Es gibt einen Ort jenseits von richtig und falsch.
Dort treffen wir uns.
(Rumi, persischer Mystiker)
"Wir können nicht nicht kommunizieren." (Paul Watzlawick)
Wir sind Teil dieser Welt und haben die Fähigkeit mit uns selbst, mit anderen Menschen und mit unserer Umwelt in Beziehung zu treten. Wir sind sogar zutiefst darauf angewiesen.
Ohne Kommunikation würden wir in dieser Welt nicht allein zurecht kommen.

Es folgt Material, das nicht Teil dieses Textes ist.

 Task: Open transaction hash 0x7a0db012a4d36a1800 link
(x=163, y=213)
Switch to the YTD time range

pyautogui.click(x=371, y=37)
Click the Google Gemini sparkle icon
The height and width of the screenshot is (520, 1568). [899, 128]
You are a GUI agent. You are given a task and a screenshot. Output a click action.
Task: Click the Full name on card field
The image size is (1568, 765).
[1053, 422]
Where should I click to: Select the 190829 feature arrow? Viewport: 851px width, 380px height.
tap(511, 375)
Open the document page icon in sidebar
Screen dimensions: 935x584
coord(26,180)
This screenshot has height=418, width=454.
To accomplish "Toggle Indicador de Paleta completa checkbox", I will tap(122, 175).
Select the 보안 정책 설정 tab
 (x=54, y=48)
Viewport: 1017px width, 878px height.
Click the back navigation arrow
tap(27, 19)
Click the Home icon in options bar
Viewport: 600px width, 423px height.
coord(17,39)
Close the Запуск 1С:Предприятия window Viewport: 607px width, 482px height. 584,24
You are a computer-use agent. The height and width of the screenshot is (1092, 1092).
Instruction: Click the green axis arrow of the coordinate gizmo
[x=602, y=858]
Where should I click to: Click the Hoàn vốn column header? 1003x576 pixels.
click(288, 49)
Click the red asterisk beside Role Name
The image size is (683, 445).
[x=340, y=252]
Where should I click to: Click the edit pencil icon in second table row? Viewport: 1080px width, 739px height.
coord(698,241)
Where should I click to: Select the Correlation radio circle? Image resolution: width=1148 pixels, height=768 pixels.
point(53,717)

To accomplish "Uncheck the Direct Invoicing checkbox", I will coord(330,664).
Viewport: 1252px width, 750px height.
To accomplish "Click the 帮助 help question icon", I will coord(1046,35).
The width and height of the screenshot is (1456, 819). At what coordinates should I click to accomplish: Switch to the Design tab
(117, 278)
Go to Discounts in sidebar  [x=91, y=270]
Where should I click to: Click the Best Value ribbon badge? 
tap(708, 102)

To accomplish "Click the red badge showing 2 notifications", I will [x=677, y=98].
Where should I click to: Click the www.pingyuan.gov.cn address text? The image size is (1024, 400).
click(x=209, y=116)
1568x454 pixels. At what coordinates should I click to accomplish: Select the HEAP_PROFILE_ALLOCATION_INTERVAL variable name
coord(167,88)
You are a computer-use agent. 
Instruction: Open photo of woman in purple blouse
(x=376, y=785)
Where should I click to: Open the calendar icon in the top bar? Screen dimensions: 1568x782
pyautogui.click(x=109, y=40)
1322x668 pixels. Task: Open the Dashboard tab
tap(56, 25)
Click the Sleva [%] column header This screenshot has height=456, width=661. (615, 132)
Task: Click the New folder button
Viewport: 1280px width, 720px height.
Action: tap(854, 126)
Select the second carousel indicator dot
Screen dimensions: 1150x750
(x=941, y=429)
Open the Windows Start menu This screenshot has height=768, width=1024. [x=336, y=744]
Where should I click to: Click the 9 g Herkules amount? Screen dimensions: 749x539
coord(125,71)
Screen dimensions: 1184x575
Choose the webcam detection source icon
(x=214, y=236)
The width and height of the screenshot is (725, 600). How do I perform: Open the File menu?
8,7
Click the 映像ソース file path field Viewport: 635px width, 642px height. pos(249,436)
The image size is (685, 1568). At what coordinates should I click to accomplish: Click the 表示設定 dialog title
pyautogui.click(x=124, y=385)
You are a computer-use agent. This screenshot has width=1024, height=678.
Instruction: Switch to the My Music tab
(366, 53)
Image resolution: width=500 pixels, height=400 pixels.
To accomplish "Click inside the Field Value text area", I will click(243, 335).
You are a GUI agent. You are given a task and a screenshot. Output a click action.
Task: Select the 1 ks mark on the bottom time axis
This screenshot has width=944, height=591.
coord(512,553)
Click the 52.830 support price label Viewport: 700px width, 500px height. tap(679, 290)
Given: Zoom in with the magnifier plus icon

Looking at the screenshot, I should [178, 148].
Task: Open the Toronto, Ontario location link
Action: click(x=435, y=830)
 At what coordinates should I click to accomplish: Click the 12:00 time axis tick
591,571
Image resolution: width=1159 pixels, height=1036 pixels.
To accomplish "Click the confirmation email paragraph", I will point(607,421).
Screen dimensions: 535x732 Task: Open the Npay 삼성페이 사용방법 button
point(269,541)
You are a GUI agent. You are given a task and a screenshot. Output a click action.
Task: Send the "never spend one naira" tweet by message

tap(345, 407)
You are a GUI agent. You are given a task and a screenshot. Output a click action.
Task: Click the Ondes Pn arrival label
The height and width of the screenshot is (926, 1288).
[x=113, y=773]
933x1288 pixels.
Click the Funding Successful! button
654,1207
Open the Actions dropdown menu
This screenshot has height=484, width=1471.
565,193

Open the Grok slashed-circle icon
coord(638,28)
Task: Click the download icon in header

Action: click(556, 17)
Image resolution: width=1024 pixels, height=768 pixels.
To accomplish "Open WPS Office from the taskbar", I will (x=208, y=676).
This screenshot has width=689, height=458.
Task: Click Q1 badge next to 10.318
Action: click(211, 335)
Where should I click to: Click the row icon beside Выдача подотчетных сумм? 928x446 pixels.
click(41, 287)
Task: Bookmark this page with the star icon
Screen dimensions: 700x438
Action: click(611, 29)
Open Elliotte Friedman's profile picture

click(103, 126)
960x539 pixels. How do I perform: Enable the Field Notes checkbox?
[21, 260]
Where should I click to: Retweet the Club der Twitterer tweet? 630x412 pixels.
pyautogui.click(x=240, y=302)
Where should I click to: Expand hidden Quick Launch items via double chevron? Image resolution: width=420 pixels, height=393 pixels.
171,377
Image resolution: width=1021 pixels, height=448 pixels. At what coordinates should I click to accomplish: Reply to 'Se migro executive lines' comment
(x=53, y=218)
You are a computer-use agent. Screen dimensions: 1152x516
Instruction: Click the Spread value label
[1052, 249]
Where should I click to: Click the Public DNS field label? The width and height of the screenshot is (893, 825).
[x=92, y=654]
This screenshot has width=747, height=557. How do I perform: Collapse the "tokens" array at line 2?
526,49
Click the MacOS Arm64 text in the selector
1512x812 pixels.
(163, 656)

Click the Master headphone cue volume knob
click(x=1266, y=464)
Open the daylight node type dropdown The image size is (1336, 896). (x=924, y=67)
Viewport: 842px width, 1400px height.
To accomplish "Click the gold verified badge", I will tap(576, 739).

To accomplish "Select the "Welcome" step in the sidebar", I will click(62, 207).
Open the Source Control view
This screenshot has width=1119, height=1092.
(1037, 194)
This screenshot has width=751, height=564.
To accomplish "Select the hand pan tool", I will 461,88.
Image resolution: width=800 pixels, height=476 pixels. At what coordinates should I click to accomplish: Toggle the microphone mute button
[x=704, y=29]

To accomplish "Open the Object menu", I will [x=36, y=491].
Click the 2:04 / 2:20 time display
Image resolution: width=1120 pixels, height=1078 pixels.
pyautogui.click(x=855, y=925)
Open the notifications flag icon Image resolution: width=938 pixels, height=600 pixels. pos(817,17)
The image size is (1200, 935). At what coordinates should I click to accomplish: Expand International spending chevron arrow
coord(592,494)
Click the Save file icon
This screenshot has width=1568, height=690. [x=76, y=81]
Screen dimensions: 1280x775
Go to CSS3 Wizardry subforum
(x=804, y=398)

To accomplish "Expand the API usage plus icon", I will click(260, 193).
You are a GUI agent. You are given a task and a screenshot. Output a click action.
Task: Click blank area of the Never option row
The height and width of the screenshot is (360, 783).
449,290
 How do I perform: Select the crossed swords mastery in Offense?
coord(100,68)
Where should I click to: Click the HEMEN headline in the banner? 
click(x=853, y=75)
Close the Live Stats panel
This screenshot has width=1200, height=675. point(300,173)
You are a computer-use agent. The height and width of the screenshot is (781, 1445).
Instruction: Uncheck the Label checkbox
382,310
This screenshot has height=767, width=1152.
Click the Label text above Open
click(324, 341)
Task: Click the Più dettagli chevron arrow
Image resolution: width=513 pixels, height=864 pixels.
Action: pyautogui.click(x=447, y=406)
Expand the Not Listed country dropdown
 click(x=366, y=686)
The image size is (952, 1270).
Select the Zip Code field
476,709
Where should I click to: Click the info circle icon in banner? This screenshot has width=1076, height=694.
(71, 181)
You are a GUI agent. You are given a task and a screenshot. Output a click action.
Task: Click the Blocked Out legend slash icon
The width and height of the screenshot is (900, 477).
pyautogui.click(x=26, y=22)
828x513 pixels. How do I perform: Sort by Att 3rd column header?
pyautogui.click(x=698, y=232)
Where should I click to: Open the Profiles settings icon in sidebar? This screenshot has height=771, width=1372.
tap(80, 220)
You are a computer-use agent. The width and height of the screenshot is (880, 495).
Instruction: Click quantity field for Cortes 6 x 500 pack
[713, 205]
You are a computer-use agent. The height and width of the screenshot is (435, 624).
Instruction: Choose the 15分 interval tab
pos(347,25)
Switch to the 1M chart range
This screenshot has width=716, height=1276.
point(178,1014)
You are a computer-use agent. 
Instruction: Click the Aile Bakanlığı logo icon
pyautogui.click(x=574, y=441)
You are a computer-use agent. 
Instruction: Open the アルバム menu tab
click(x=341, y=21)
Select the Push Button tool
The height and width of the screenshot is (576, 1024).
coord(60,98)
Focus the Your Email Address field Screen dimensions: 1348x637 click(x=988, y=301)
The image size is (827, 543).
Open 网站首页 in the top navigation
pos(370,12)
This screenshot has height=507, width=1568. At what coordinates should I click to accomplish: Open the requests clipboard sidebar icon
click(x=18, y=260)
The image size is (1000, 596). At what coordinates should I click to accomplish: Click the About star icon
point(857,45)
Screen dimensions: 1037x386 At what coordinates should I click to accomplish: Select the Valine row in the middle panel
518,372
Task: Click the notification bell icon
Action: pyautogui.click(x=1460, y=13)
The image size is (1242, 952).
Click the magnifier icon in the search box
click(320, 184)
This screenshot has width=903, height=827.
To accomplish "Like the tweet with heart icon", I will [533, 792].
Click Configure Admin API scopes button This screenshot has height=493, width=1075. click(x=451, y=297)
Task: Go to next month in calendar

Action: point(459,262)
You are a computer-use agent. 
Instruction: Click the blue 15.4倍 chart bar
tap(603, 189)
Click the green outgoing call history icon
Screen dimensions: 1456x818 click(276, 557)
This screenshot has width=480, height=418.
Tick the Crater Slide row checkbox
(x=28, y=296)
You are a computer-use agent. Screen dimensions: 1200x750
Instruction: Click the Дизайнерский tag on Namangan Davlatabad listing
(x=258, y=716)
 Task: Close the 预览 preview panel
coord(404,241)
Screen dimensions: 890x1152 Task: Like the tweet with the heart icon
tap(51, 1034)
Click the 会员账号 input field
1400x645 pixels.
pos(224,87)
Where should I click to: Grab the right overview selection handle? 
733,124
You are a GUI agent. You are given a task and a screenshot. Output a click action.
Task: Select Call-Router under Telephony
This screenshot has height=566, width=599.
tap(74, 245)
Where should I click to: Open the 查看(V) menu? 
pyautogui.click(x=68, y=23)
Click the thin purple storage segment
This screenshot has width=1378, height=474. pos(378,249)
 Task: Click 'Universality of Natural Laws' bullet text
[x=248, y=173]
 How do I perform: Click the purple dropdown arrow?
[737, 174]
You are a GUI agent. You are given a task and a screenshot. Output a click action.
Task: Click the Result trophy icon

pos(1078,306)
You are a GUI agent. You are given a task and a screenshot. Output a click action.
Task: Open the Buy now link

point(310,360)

Wir senden über Kommunikation Botschaften und regeln unser soziales Miteinander, drücken unser Befinden und unsere Bedürfnisse aus.
Dieser Prozess der sozialen Interaktion beginnt schon direkt nach der Geburt. Säuglinge senden von Beginn an Signale des Zufriedenseins und des Mangels. Schon mit sechs
bis acht Wochen reagieren Säuglinge dann auf andere Gesichter mit einem "sozialen Lächeln".
Über diese Fähigkeit treten wir Menschen von Beginn an in Interaktion, stellen Beziehung und Bindung her.
Mit sich selbst und anderen
in gutem Kontakt sein.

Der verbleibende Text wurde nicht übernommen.